Bristol Myers Squibb ha interrotto la partnership di produzione con Cellares dopo aver stabilito che la piattaforma automatizzata Cell Shuttle del partner non soddisfa i requisiti necessari per produrre la terapia CAR-T Breyanzi. La decisione, comunicata il 26 agosto, ha spinto Cellares ad annunciare il licenziamento di circa 100 persone.
L’accordo tra le due aziende risaliva al 2024, quando BMS aveva siglato un’intesa da 380 milioni di dollari per la riserva di capacità produttiva e la fornitura, puntando sul sistema Cell Shuttle di Cellares per la produzione automatizzata end-to-end delle terapie cellulari CAR-T su scala clinica e commerciale. Un portavoce BMS ha dichiarato che, dopo una valutazione approfondita, il sistema non ha soddisfatto i requisiti necessari per la produzione commerciale di Breyanzi, precisando che la decisione riguarda esclusivamente questo farmaco e il suo processo produttivo già approvato dalle autorità regolatorie. Cellares ha replicato di non condividere questa valutazione, sottolineando che il proprio sistema ha già prodotto farmaco di grado GMP in un programma clinico regolato dalla Fda, con dosi conformi alle specifiche di rilascio e consegnate puntualmente ai pazienti.

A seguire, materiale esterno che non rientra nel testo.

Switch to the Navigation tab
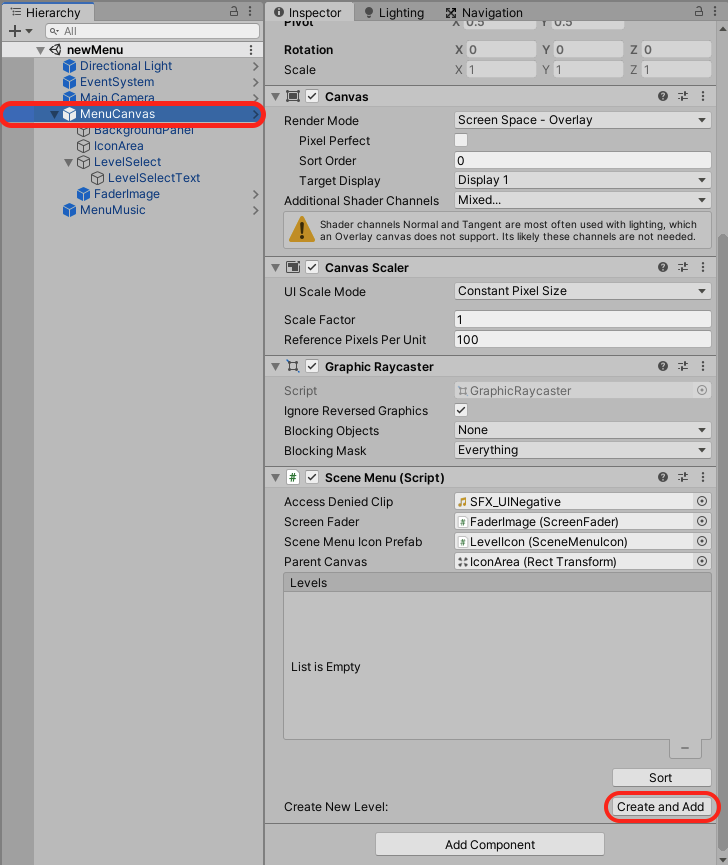coord(484,13)
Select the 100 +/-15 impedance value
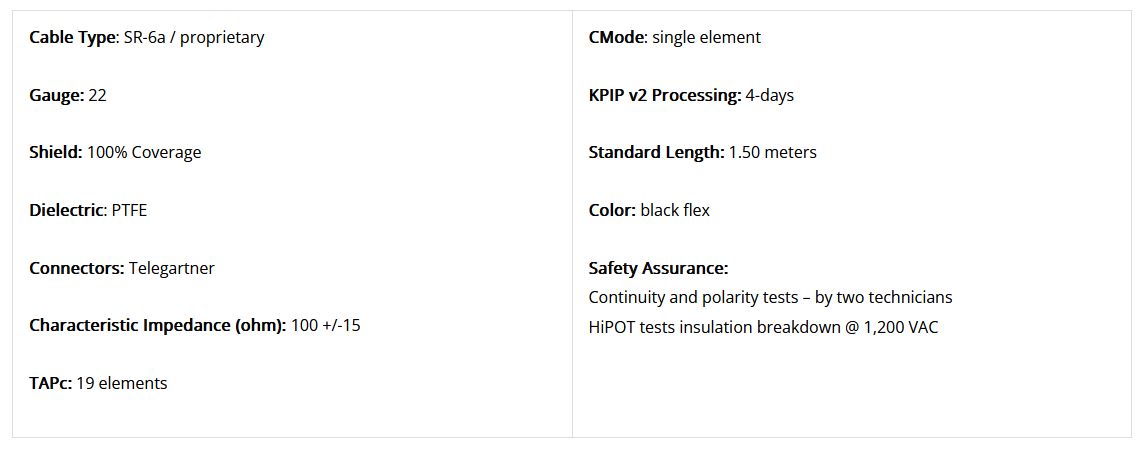The height and width of the screenshot is (459, 1147). pyautogui.click(x=326, y=325)
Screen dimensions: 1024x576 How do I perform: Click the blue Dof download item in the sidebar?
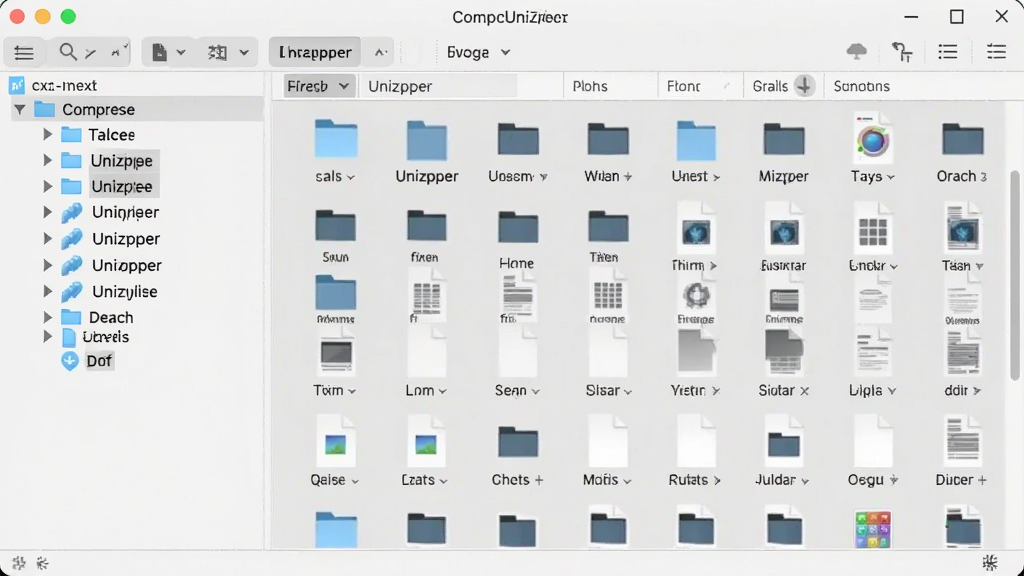pos(88,360)
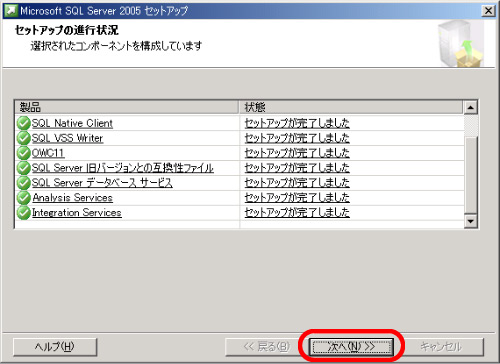Screen dimensions: 500x364
Task: Open the Analysis Services product link
Action: 72,198
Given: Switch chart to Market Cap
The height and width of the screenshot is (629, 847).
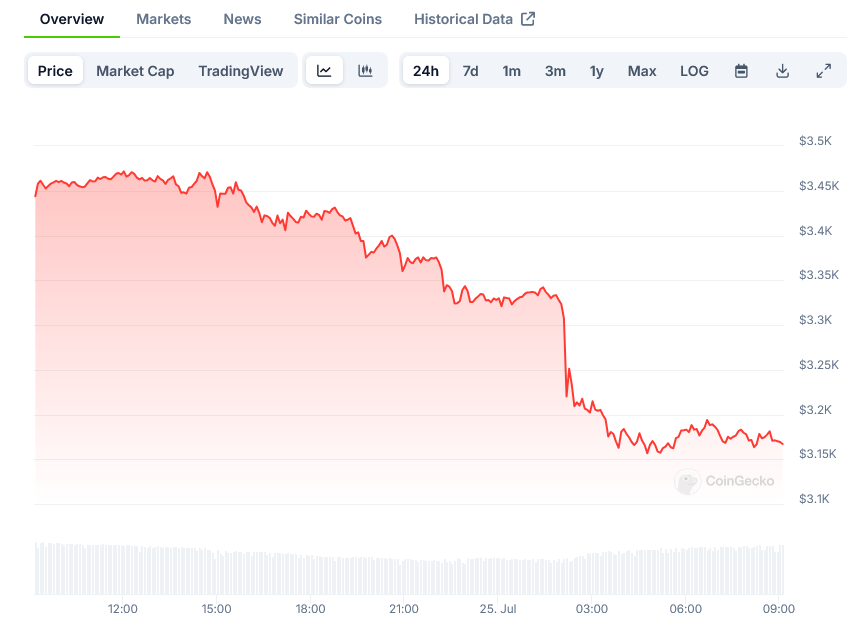Looking at the screenshot, I should pos(135,71).
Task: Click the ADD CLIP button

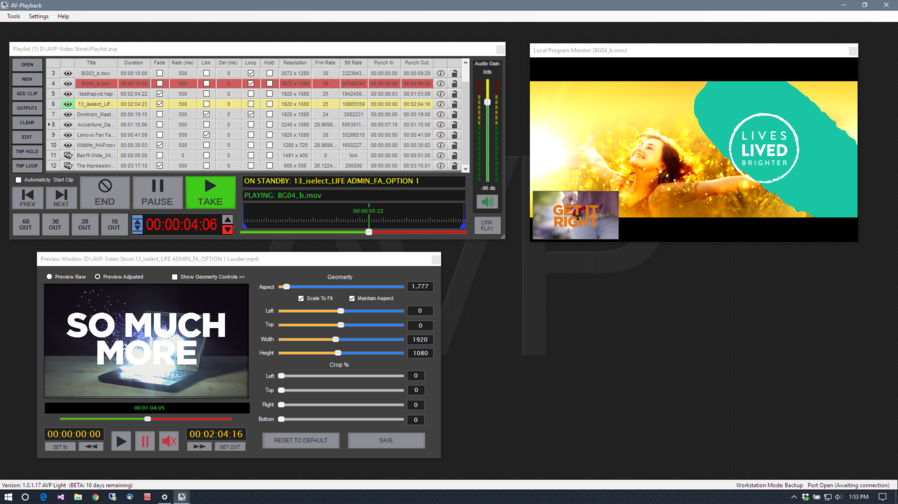Action: 27,93
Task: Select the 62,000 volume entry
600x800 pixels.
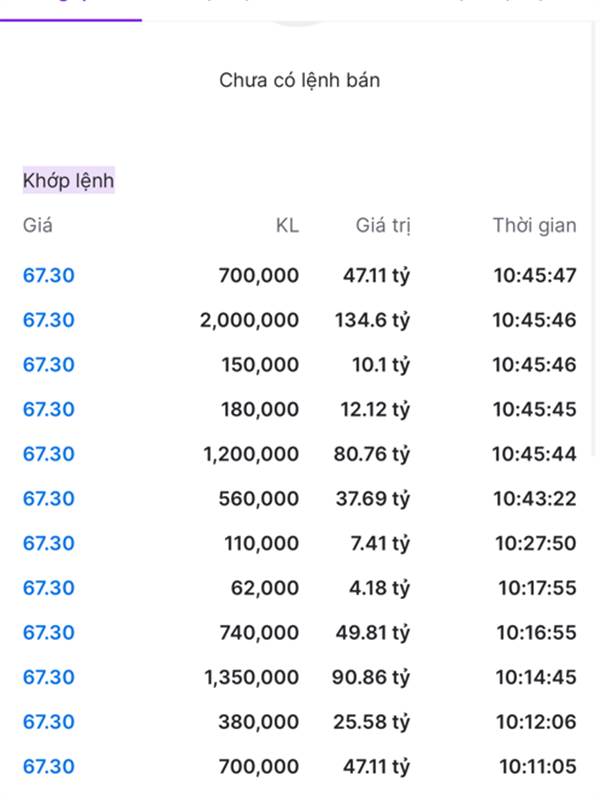Action: click(264, 588)
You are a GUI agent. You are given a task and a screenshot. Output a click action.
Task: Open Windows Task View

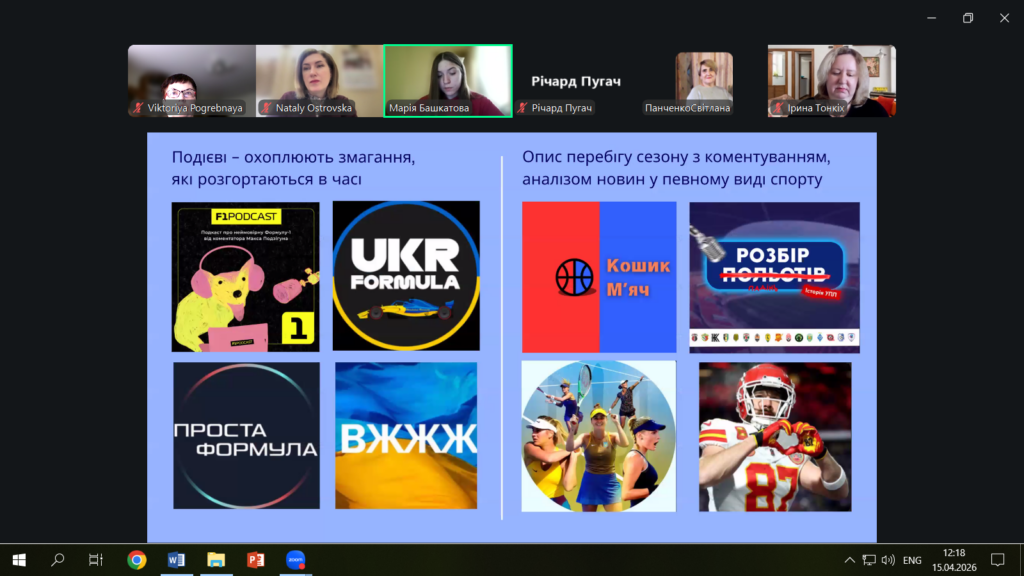[96, 560]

Secondo il WARN Act depositato dall’azienda, i circa 100 licenziamenti diventeranno effettivi il 20 ottobre e riguarderanno ruoli distribuiti tra ingegneria, marketing, reclutamento e software, oltre la metà dei quali con qualifiche senior. Il taglio arriva a dieci mesi da un round di raccolta da 257 milioni di dollari con cui Cellares puntava a espandere la produzione commerciale entro il 2027. Breyanzi, terapia CAR-T anti-CD19 approvata dalla Fda nel 2021, viene prodotta da BMS attraverso siti interni e produttori esterni specializzati come Oxford BioMedica.
Per gli Informatori Scientifici del Farmaco, la vicenda mette in luce quanto sia delicata la fase produttiva delle terapie cellulari avanzate: un cambio di piattaforma di produzione, anche dopo l’approvazione regolatoria, resta un investimento complesso e non privo di rischi, con ricadute dirette sulla continuità di fornitura di farmaci ad alto valore terapeutico come Breyanzi.